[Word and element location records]

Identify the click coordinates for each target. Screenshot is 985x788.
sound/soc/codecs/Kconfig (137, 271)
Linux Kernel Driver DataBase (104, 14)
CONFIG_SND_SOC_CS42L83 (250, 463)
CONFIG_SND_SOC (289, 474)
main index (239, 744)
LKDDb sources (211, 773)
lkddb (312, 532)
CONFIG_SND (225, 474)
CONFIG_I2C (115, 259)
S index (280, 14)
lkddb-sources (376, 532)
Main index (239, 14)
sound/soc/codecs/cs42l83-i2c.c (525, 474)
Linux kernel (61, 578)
...
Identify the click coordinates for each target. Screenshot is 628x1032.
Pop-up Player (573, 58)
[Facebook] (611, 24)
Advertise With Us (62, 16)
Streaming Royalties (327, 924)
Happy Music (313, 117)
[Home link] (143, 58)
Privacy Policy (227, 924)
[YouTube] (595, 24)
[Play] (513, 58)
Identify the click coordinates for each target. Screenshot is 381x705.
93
==
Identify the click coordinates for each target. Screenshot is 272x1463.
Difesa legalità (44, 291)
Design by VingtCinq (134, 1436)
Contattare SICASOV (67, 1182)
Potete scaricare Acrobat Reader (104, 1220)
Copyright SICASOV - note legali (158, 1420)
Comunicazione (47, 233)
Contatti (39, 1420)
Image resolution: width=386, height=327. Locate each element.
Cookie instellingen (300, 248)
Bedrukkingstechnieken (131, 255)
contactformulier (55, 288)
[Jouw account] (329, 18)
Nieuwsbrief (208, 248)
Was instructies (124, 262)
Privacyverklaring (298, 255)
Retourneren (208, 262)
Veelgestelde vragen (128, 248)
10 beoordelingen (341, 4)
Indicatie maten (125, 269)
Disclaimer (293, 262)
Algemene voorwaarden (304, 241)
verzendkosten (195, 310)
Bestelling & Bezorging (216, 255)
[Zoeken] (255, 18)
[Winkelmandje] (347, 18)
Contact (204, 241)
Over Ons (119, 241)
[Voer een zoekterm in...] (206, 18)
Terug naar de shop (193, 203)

**WHAT IS BEING ASKED**
Rewrite the rows from the line with "lkddb-sources (376, 532)" up to and including the line with "Linux kernel (61, 578)", putting "Home page" in place of "Main index" and keeping everything else the same.

**IN RESPONSE**
lkddb-sources (376, 532)
Home page (239, 14)
sound/soc/codecs/cs42l83-i2c.c (525, 474)
Linux kernel (61, 578)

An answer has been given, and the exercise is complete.